→ **Record excerpts**

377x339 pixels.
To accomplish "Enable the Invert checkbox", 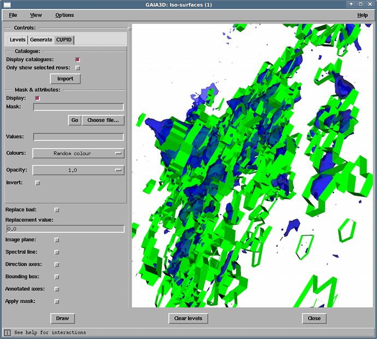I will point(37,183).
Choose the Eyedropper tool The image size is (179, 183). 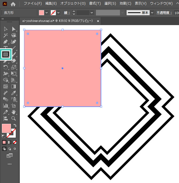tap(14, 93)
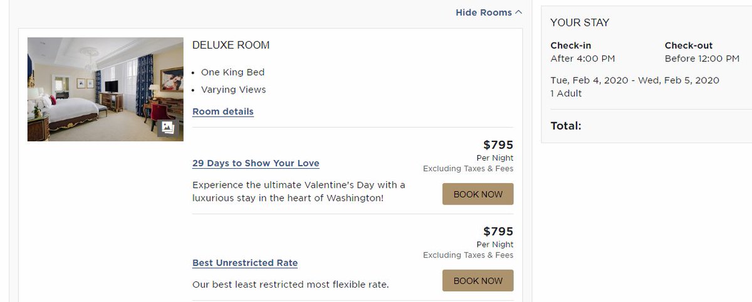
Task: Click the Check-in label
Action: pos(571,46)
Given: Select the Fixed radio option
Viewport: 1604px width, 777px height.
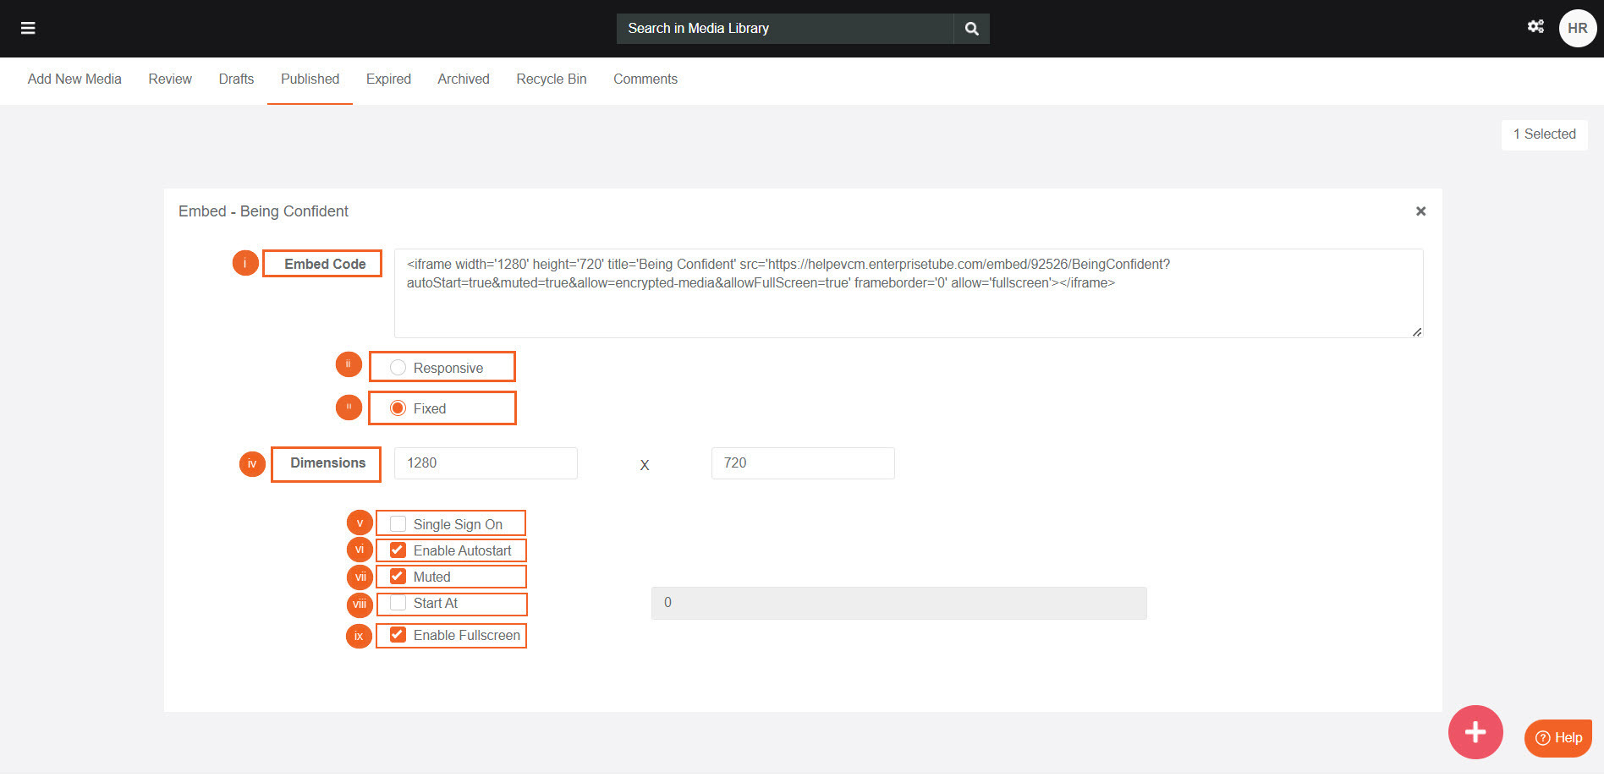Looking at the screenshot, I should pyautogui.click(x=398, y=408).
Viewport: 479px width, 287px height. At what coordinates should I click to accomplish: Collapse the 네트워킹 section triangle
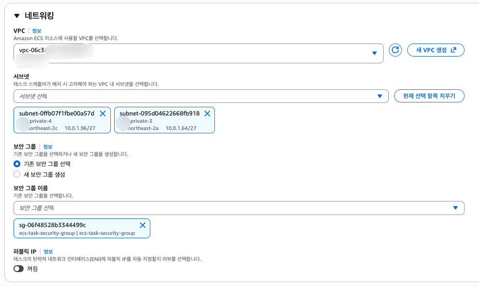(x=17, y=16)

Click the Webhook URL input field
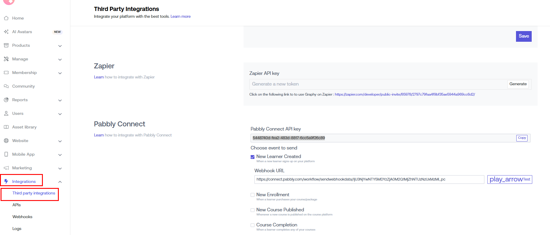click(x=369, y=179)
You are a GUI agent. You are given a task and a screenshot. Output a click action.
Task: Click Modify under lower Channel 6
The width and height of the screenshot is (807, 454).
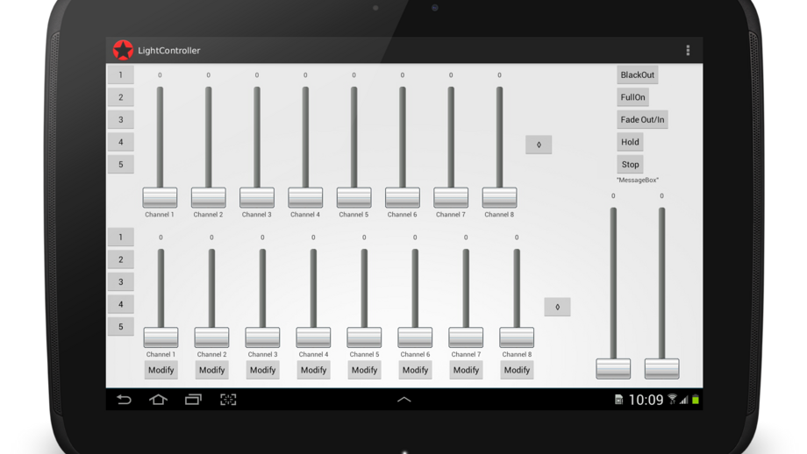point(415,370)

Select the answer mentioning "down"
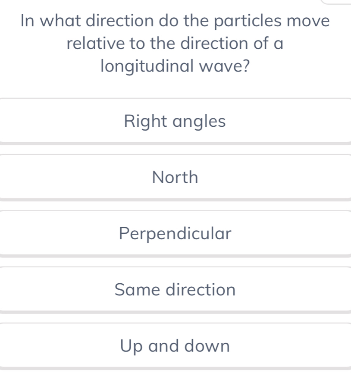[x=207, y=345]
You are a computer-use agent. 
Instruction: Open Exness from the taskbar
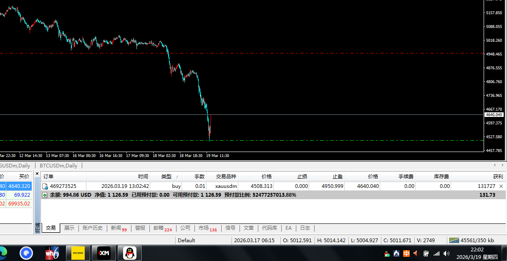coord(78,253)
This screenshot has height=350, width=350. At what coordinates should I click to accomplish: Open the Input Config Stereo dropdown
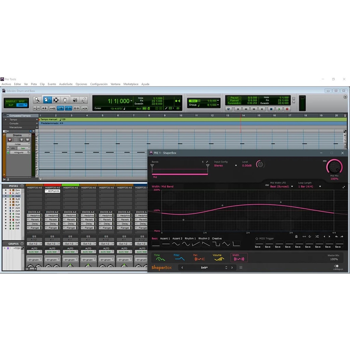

→ **Problem details**
Scan the material above for lines holding the string "agent" and copy those lines.

→ **Expected output**
You are a GUI agent. You are given a task and a screenshot. Output a click action.
You are a computer-use agent. 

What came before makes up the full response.